## What you need to do
(a) In the post on cognitive dissonance and scientific progress, list the physical media named as able to transmit waves.
(b) Translate this sentence from the post on cognitive dissonance and scientific progress into Spanish: "When we find evidence that contradicts an existing theory, we find ourselves in a dissonant state."

Thursday, May 29, 2008

Cognitive Dissonance and Scientific Progress

I recently read Mistakes Were Made (but not by me). The central theme of this book is the psychological phenomenon of cognitive dissonance, which basically describes the feeling of discomfort we have when confronted with inconsistent thoughts. The mind naturally tries to resolve such dissonance, attempting to bridge the gap with some other explanatory device. The book gives lots of good examples, but the one major area it left out is the role of cognitive dissonance in scientific progress.

There's a strong argument to be made the cognitive dissonance is the major driver of science. When we find evidence that contradicts an existing theory, we find ourselves in a dissonant state. Resolution of that dissonance requires some other explanation, which might be that the experiment which gathered the evidence was wrong. But, if the results are repeated enough times, that argument goes away, and we're left with formulation of a new theory, one which encompasses not only the new evidence, but also all of the old evidence supporting the old theory.

Unfortunately, cognitive dissonance is simultaneously a major impediment to scientific progress. One reason is that it is a lot easier to cling to an old theory by shutting your eyes to new evidence, or explaining it away with ad hoc hypotheses (theories which have no actual support, other than accounting for the gap between the old hypothesis and the new evidence). This is actually a major problem. The effect of cognitive dissonance is that established theories are held with such mental strength that it is automatically assumed that the evidence supporting them also carries great weight; conversely, when confronted with evidence contradicting the established theory, one must then assume that either the new evidence has much less weight than the old, or that the ad hoc hypotheses dreamed up to bridge the evidential gap are themselves supported by weighty evidence. The ad hoc hypotheses themselves become part of the "truth", making the whole mental structure even more difficult to dislodge.

I'll start with an example from physics. Physics is supposedly the "queen of the sciences", not only because it deals with the most fundamental physical phenomena, but also the things studied in physics are often "simple", in the sense of lending themselves to highly controlled experiments and being described by mathematical models with a relatively small number of variables. Contrast with something like human metabolism, where we have to deal with a highly complex system of millions of interacting parts. Yet even so, physicists are just as susceptible to cognitive dissonance as anyone else.

The example is that of the theory of "luminiferous aether". This aether was a substance proposed to permeate everything in the universe, providing a medium through which light waves could travel. In retrospect, it was something of an ad hoc theory to start with. Physicists knew that various physical media could transmit waves: strings, water, air, etc. From this it was extrapolated that light waves must also travel through some medium, and thus was born aether theory. In the nineteenth century, James Clerk Maxwell unified the theories of electricity and magnetism, showing that both phenomena were actually one in the same: electromagnetism. One consequence of Maxwell's theory was that the electromagnetic field could be shown to propagate in waves at the speed of light, which quickly led to the conclusion that light was in fact electromagnetic waves.

## Source material
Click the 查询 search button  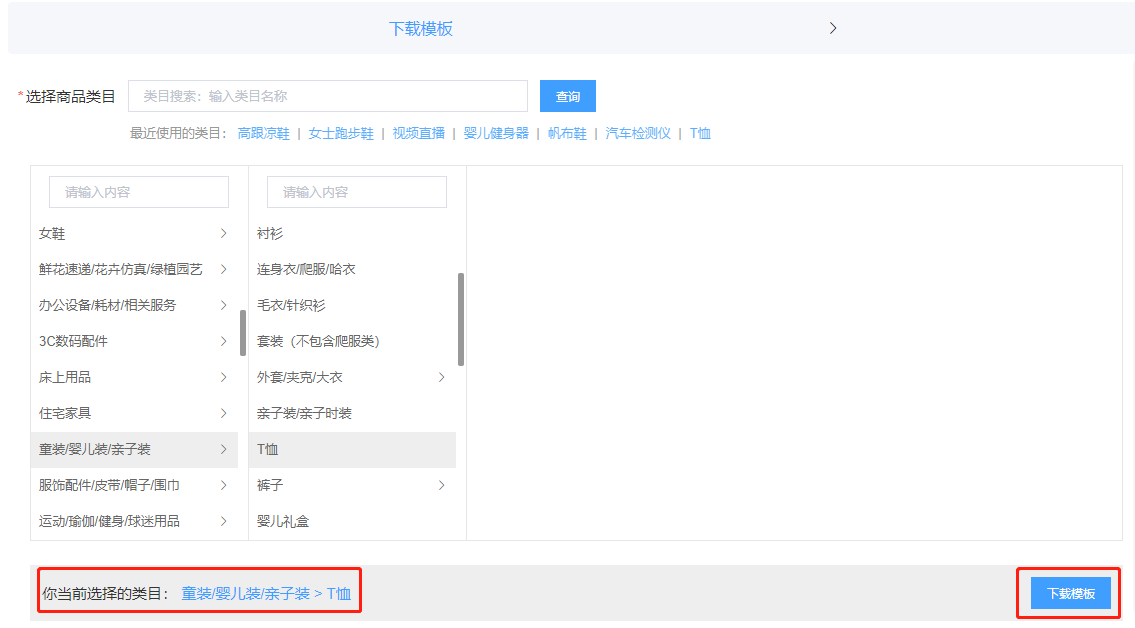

## Responses to the exercise
(a) Strings, water, air

(b) Cuando encontramos pruebas que contradicen una teoría existente, nos encontramos en un estado disonante.